On Thurday 8th December 2011, BBC Four aired a documentary “Jerusalem: The making of a Holy City” 1. Wellspring of holiness.
In this documentary, author and historian Simon Sebag Montefiore offered a chronological history of Jerusalem beginning with the Canaanites, moving through to the life of Jesus and the destruction of Jerusalem in AD 70 and concluding at the 7th century AD.
Despite the obvious conclusion that these documentaries are well produced and present splendid location footage, the problem I find with so many documentaries such as this is that the presenters often refer to selective scholars and archaeologists such as the likes of ‘Israel Finkelstein and so often offer no contrasting objection to ‘Finkelstein’ and his claims concerning King David and the historical accuracy of the Old Testament. I often find that the claims made in documentaries such as this leave the learned mind wondering, “Where on earth did he get that conclusion from?”
One of the main problems I found with this documentary, for all its research and location footage, it apparently lacked in a major way concerning details of the life of Jesus.
For example, at around 40 minutes into the documentary, the life of Jesus came into the script and the presenter claimed that Jesus never said He was the Messiah. I found this to be deeply problematic since Mark 14: 61-62 records that when Jesus was asked by Caiaphas the High Priest if He was the Messiah/Christ, Jesus replied, “I am” (Mark 14: 61-62)
Thus, the claim that Jesus never said He was the Messiah which can be found at; 41 minutes, 1-22 seconds, is a distinct error and one that makes me wonder if these types of documentaries are very honest with themselves?
Likewise, the author also appeared to deny the Virgin birth when he claimed that Joseph was Jesus’ father. This can be found at; 40 minutes, 1-20 seconds, which is contrary to the synoptic gospels, which makes me wonder, what Jesus is being presented here? And what source is being followed?

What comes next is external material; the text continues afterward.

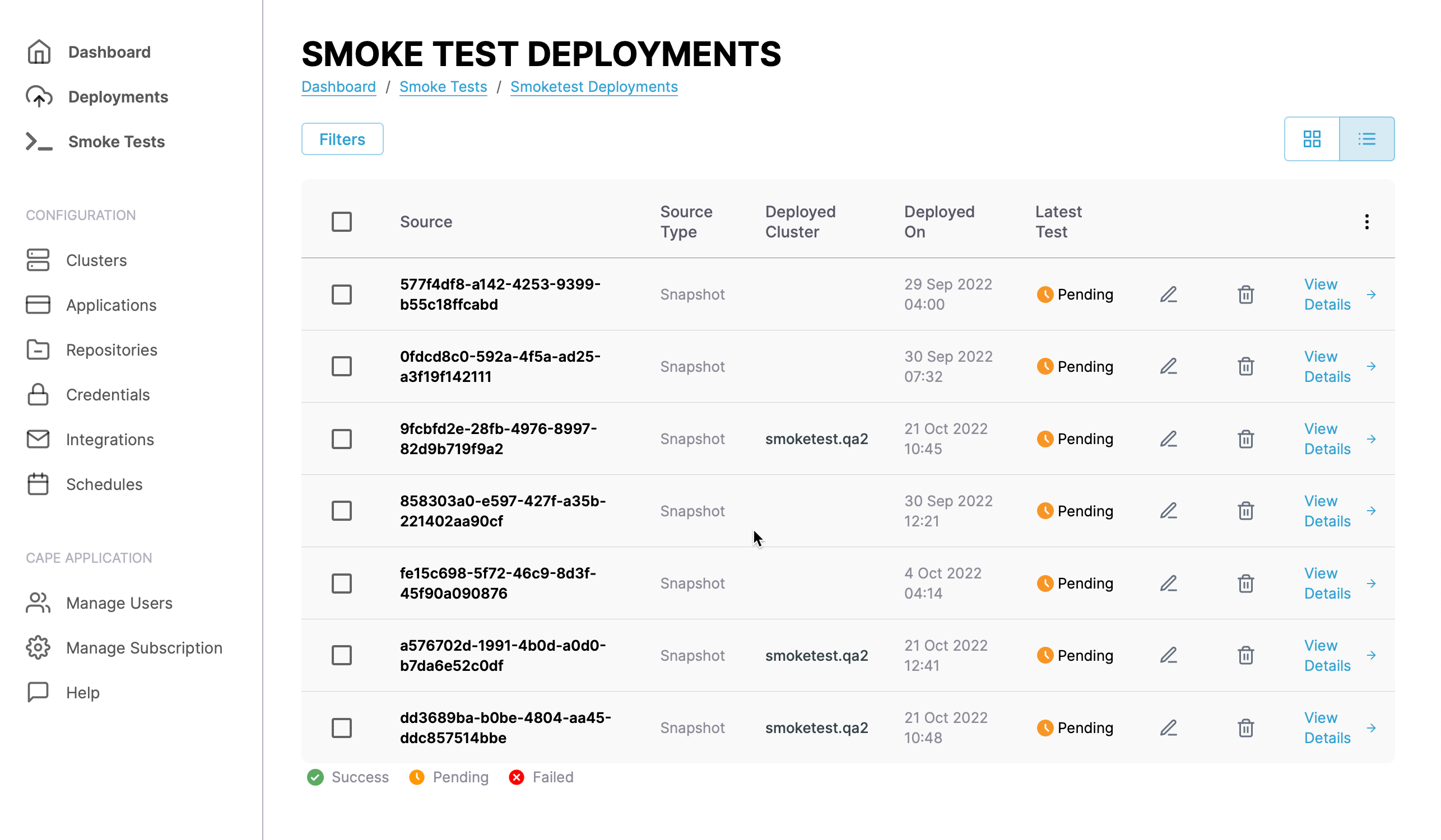Click the Smoke Tests breadcrumb link
The height and width of the screenshot is (840, 1441).
coord(443,87)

It don’t want to appear over critical here, but claims such as these only fuel wrong concepts into the minds of the viewing public who’s knowledge and reading of the Bible is already in decline.
I often suspect that so many documentaries which are aired on screen today are more concerned with a political agenda rather than truth and textual knowledge of source material. But whatever the agenda and whatever the source, it certainly is not entirely authentic nor does it offer any absolute integrity towards the cannonical gospels.
Simon Peter Sutherland (B.Th, Th. M)
#1 by Tom Bowring on December 11, 2011 - 12:33 AM
Can I just say you have took the words out of my mouth. I was searching comments on the show so I could post exactly something along these lines, its nice to know im not the only one who sat there at 40 mins and shouted “yes He did” at the Tele. I was so hoping this would be an unbias view into Christianity but yet again i see BBC promoting its anti-christian anti-semetic views.
#2 by Simon Peter Sutherland on December 11, 2011 - 12:04 PM
I did notice the promotion of the anti-semetic views, which is a strange concept to connect with Christianity, since Christ Himself was a Jew and every author of the Bible was a Jew. How then can true Christianity be even remotely anti-semetic?
I think these people are blind guides, leading the blind and perhaps they will soon fall into a ditch…
#3 by Tom Bowring on December 11, 2011 - 6:09 PM
Absolutely, I’ve not met one true christian who doesn’t know and recognise the Jews are Gods chosen people. Unfortunately a dark age catholic view seems to be taken as a christian view.
I increasingly notice that the BBC becomes more anti-christian every month passing.